The treatment rests on an antibody for which Temple University and Colman own the patent.

             

Multiple myeloma is an incurable but treatable disease that strikes approximately 16,000 people in the United States each year. Current treatments include chemotherapy, radiation, bone marrow transplant and several medications.

             

Scientists are very hopeful about the use of antibodies to fight cancer, known as immunotherapy, or targeted cancer therapy. Antibodies, which are naturally occurring proteins used by the immune system to fight foreign invaders like infection, already form the basis of several anti-cancer drugs, including Avastin and Herceptin.

             

In the lab, Colman and his team demonstrated that the antibody C11C1, when directed to the human plasma protein kininogen, inhibited the growth of several different types of cancers, including multiple myeloma. The antibody works by blocking the blood supply to the cancer tumor — in effect, starving it to death.

             

Needing a clinical research partner to translate this research from the lab to the clinic, Colman enlisted Louis Weiner, M.D., vice president of translational research and chairman of medical oncology at Fox Chase Cancer Center.
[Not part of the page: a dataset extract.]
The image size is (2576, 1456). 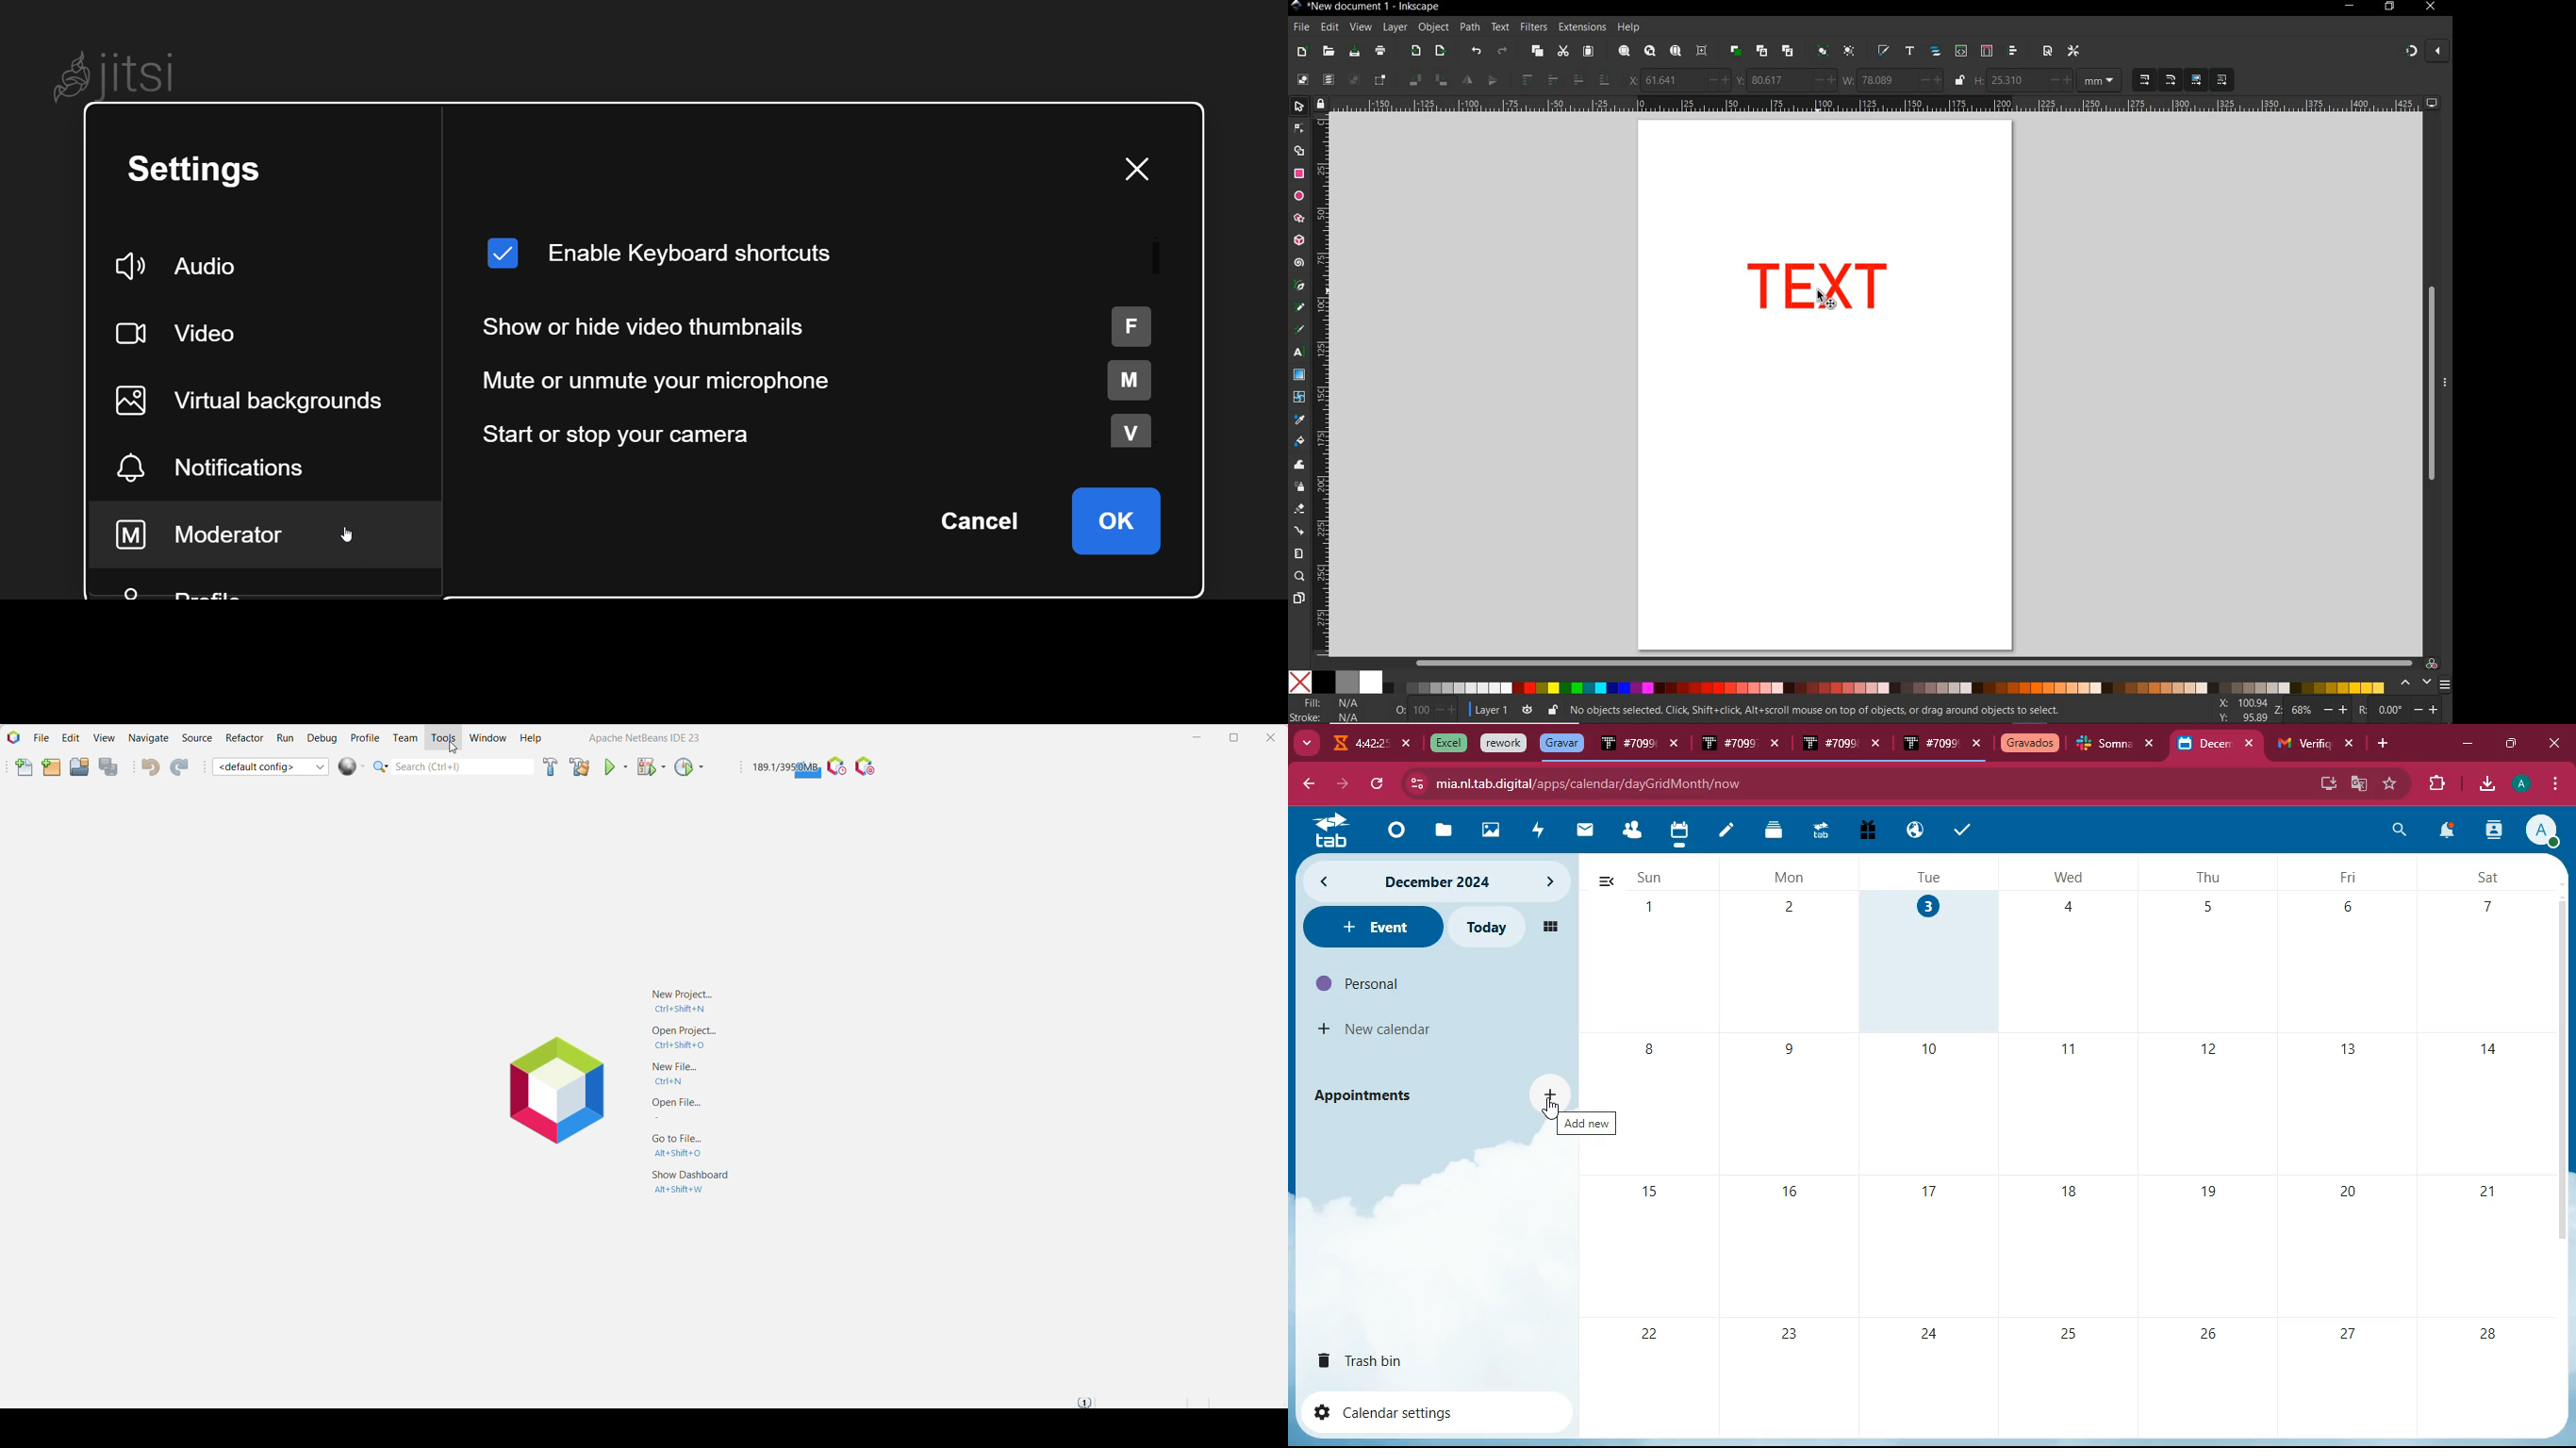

Weiner also is a professor of medicine at Temple. He has used molecular biology techniques to design and engineer several new antibodies for treating cancer and will work on converting Colman’s mouse antibody into a format that is potentially more suitable for human use.

             

The team will conduct laboratory tests of the humanized antibody in experimental tumors in order to get it to the final steps: clinical research in patients and ultimately approval by the Food and Drug Administration.

             

“I’m eager to see something I’ve done have a real impact on human disease,” said Colman.